Asymptotic behavior of clusters in hierarchical species sampling models
Stefano Favaro, Shui Feng, J. E. Paguyo
TL;DR
This work analyzes the asymptotic behavior of clusters in hierarchical species sampling models by leveraging a random sample size representation that connects hierarchical models to non-hierarchical SSRMs. It establishes almost sure and $L^p$ convergence for cluster frequencies, Gaussian fluctuation theorems for the total number of clusters under random sampling, and large deviation principles for both the total number of clusters and frequency counts. The results are developed across four hierarchical regimes (HDP, HPYP variants) and are unified through a random index approach that reduces hierarchical problems to single-level analyses. These findings deepen understanding of cluster dynamics in Bayesian nonparametric models and provide tools for inference on unseen species and model parameters in hierarchical settings.
Abstract
Consider a sample of size $N$ from a population governed by a hierarchical species sampling model.

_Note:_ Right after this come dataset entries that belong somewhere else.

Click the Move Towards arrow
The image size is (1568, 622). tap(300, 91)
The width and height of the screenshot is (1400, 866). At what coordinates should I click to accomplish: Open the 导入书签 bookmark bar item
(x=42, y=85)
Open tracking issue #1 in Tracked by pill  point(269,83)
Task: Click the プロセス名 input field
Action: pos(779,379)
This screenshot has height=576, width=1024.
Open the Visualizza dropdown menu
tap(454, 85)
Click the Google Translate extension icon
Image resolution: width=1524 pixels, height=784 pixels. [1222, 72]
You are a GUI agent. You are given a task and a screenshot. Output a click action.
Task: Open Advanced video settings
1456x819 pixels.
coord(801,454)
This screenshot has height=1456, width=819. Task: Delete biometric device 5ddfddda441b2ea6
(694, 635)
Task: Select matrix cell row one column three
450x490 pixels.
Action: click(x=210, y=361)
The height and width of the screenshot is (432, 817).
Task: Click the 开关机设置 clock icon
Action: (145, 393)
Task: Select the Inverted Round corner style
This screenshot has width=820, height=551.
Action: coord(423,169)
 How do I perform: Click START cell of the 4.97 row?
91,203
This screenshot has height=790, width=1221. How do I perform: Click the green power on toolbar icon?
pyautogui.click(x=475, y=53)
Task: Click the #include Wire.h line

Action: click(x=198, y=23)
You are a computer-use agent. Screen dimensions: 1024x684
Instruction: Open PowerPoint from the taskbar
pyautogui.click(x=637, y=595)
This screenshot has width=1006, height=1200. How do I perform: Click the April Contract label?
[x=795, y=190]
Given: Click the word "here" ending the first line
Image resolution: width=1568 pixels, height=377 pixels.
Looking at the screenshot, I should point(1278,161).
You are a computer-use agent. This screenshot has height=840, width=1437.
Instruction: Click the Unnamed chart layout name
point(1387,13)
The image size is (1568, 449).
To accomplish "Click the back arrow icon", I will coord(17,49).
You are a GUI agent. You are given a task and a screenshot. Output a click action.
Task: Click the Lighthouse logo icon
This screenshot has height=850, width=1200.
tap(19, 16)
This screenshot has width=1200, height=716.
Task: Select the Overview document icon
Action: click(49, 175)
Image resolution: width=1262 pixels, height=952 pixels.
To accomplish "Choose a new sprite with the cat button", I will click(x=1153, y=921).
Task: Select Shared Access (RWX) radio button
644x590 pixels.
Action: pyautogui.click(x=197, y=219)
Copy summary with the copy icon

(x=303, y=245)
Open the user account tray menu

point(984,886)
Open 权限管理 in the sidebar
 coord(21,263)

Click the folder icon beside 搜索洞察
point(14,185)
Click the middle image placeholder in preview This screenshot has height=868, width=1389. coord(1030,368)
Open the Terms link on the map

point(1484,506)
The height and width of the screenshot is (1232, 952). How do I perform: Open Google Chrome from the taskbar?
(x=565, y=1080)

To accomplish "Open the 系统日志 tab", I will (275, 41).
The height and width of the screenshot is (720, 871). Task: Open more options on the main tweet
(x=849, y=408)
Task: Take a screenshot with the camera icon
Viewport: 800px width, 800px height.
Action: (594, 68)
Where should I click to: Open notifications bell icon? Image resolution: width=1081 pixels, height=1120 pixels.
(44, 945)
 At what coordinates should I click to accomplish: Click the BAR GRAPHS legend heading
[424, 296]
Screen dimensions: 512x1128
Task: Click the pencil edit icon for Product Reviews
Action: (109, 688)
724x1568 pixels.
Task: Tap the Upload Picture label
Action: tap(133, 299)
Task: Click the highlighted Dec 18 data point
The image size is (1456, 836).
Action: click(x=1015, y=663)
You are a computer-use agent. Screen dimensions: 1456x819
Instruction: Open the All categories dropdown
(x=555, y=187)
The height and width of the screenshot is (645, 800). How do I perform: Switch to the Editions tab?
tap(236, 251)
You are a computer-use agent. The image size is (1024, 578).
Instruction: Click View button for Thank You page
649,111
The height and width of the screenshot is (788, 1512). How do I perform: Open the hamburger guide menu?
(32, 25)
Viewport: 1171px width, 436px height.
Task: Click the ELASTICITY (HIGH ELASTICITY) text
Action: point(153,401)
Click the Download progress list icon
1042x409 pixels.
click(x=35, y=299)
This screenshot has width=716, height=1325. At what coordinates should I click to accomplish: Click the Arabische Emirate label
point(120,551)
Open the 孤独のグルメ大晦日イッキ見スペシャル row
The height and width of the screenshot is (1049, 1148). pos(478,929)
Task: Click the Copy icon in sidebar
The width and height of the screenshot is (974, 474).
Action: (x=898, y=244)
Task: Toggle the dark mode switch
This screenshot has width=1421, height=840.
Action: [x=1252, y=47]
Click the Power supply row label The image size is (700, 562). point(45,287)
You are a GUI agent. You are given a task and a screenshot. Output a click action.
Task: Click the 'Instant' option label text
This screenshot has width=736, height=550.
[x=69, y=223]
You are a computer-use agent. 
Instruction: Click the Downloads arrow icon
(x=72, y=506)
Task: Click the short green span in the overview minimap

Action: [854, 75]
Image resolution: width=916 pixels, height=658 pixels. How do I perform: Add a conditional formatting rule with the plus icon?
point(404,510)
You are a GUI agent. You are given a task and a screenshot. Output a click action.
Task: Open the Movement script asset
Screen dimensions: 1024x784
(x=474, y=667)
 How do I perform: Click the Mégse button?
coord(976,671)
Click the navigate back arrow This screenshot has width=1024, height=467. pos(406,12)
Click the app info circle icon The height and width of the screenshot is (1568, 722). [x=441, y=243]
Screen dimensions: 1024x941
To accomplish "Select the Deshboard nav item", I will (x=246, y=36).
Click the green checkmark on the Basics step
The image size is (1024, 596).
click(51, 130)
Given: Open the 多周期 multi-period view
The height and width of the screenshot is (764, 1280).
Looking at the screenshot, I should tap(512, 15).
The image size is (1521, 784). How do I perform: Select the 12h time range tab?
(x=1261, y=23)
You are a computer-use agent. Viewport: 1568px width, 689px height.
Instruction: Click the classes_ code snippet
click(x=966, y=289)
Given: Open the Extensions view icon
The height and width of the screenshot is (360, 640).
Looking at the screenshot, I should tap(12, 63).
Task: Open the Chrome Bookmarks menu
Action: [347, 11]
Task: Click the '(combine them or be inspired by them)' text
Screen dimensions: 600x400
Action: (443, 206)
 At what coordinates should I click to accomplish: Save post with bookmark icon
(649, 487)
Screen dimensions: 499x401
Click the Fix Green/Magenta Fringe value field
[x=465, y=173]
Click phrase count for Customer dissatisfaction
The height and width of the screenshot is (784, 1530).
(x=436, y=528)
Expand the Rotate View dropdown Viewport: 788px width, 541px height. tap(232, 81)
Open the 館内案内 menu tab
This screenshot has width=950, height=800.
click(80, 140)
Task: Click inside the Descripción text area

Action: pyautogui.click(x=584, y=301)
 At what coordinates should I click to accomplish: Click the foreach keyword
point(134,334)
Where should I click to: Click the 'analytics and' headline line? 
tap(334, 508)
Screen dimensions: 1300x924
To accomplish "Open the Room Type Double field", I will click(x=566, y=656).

We study the large $N$ asymptotic behavior of the number ${\bf K}_N$ of clusters and the number ${\bf M}_{r,N}$ of clusters with frequency $r$ in the sample. In particular, we show almost sure and $L^p$ convergence for ${\bf M}_{r,N}$, obtain Gaussian fluctuation theorems for ${\bf K}_N$, and establish large deviation principles for both ${\bf K}_N$ and ${\bf M}_{r,N}$. Our approach relies on a random sample size representation of the number of clusters through the corresponding non-hierarchical species sampling model.